リスク因子と罹患状況をメタ解析などで推定
 研究グループは、PADの主要なリスク因子を同定し、世界的な罹患状況を推定するために、文献を系統的にレビューし、メタ解析を含む種々の分析を行った。
 1997年以降に行われたPAD(足関節上腕血圧比[ABI]≦0.90)に関する地域住民ベースの試験を対象とした。年齢別、性別の疫学モデルを用いて高所得国(HIC)、低~中所得国(LMIC)および世界的なPAD有病率を推算した。

 15の推定リスク因子のオッズ比(OR)に関するメタ解析を行って、HIC、LMICにおける効果量を算出した。次いで、これらのリスク因子を用いて世界保健機関(WHO)の規定による8地域(HIC 3地域、LMIC 5地域)のPAD患者数を予測した。

10年間の増加率は低~中所得国で高い傾向に
 34試験(日本を含むHICの22試験、LMICの12試験)に参加した11万2,027人(PAD 9,347例を含む)が解析の対象となった。男女ともに、加齢に伴ってPAD有病率が上昇した。

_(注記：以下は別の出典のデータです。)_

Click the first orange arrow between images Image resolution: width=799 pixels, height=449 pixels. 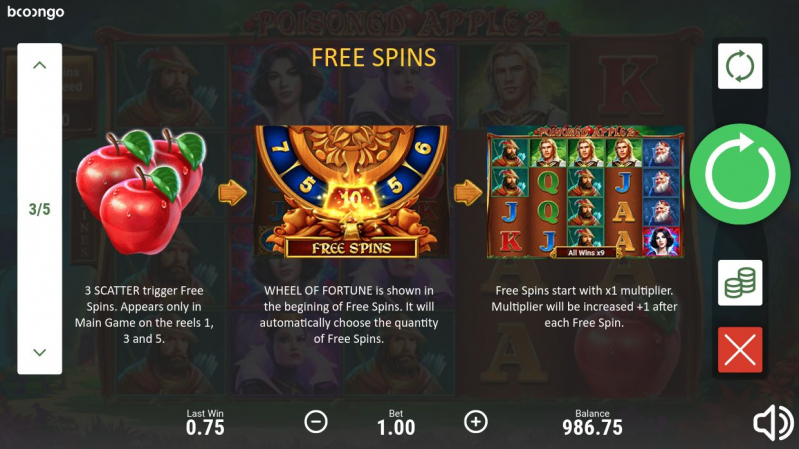(x=232, y=193)
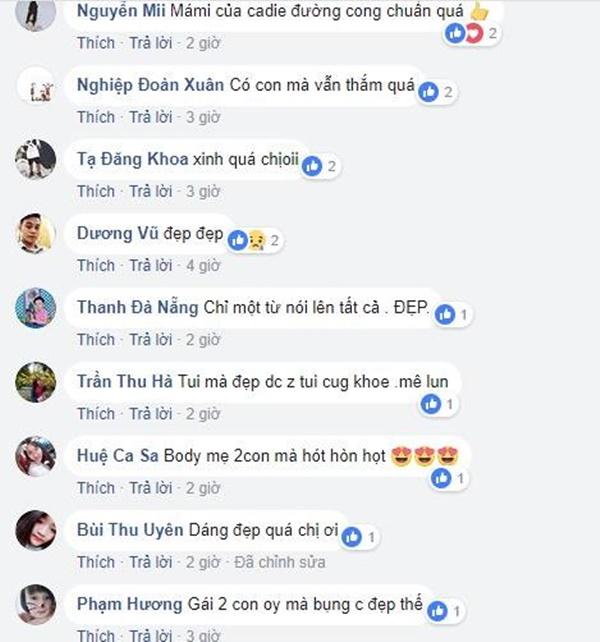
Task: Open Bùi Thu Uyên's profile name link
Action: (x=130, y=530)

 たとえば、HICの45~49歳の有病率は女性が5.28%、男性が5.41%であり、85~89歳では女性が18.38%、男性は18.83%であった。男性の有病率はHICよりもLMICで低い傾向が認められ、45~49歳ではそれぞれ5.41%、2.89%、85~89歳では18.83%、14.94%だった。また、LMICでは男性よりも女性で高く、とくに若年層でその傾向が強かった(45~49歳の女性6.31%、男性2.89%、85~89歳はそれぞれ15.22%、14.94%)。

 リスク因子としては、喫煙の影響が最も大きく、現喫煙者のメタORはHICが2.72、LMICが1.42であった。次いで、糖尿病(メタOR:HIC 1.88、LMIC 1.47)、高血圧(同:1.55、1.36)、高コレステロール血症(同:1.19、1.14)の順であった。

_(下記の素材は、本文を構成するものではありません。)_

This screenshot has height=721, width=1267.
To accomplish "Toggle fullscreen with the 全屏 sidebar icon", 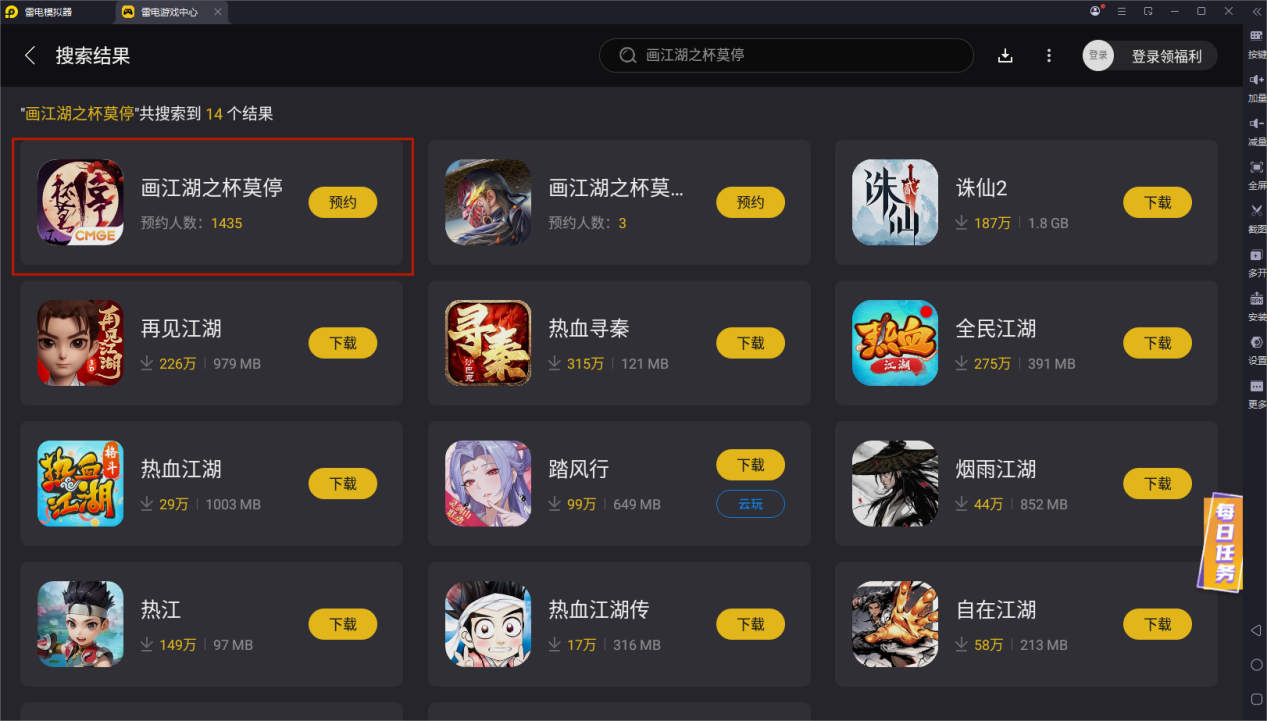I will point(1256,174).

 2010年の世界のPAD患者数は約2億200万人で、その3分の2以上(69.7%)がLMICの患者と推定された。東南アジアが5,480万人、西太平洋地域が4,590万人であった。2000~2010年の間にPAD患者は23.5%増加しており、HICの13.1%に対しLMICは28.7%と大きな差が認められた。

 著者は、「PADは21世紀の世界的な課題となっている。低~中所得国の政府、非政府組織(NGO)、民間組織は、その社会的、経済的な影響に対処し、至適な治療法や予防法に関する最善の戦略を立てる必要がある」と指摘している。